(Source data)
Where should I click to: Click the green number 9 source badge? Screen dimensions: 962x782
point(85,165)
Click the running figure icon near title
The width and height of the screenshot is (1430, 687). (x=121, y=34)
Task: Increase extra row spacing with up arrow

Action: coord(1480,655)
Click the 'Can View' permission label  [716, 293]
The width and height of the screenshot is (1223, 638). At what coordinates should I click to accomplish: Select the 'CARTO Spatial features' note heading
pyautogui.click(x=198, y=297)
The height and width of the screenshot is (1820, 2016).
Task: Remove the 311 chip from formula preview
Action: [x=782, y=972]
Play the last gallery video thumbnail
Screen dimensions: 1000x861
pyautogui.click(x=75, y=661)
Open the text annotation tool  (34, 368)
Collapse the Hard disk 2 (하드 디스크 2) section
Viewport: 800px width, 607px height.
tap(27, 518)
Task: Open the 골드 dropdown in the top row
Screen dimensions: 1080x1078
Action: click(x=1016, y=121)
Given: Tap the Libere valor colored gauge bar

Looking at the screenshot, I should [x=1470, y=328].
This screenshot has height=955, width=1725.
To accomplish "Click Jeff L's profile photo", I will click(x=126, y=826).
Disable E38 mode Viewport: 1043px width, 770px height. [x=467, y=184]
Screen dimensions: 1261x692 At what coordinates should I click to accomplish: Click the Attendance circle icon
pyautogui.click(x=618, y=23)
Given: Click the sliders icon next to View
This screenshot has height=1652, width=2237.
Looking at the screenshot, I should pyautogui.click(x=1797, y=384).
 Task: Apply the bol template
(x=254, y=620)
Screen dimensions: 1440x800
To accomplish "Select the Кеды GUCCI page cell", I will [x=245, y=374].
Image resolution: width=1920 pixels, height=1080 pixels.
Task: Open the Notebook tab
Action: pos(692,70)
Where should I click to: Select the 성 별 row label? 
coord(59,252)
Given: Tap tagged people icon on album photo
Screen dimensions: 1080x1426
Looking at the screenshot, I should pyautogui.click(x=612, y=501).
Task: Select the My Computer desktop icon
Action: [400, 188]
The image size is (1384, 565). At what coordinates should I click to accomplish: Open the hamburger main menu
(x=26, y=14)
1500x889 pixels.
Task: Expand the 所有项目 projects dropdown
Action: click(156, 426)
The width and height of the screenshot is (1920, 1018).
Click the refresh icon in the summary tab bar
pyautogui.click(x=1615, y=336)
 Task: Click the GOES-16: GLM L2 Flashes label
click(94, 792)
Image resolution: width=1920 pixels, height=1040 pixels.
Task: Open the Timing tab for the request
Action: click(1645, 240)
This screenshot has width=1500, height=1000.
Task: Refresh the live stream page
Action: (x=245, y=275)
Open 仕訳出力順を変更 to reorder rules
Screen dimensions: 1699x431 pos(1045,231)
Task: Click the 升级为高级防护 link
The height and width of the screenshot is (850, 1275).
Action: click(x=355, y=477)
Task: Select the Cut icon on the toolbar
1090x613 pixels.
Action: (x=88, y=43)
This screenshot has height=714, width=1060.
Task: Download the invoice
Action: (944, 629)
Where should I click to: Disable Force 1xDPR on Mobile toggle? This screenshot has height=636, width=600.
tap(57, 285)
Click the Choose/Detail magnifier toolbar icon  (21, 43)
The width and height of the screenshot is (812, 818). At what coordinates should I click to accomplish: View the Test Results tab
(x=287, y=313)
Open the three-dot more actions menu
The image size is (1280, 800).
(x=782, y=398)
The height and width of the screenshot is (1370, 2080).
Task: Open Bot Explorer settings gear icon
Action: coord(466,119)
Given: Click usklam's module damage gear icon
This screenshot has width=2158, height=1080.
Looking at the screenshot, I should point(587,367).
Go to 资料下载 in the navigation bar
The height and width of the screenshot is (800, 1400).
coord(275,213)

Aim of the task - Return, with no change at all, every line in the entries above from the line containing "Task: Select the Cut icon on the toolbar" through the line containing "Click the Choose/Detail".

Solution to the exercise -
Task: Select the Cut icon on the toolbar
1090x613 pixels.
Action: (x=88, y=43)
This screenshot has height=714, width=1060.
Task: Download the invoice
Action: (944, 629)
Where should I click to: Disable Force 1xDPR on Mobile toggle? This screenshot has height=636, width=600.
tap(57, 285)
Click the Choose/Detail magnifier toolbar icon  (21, 43)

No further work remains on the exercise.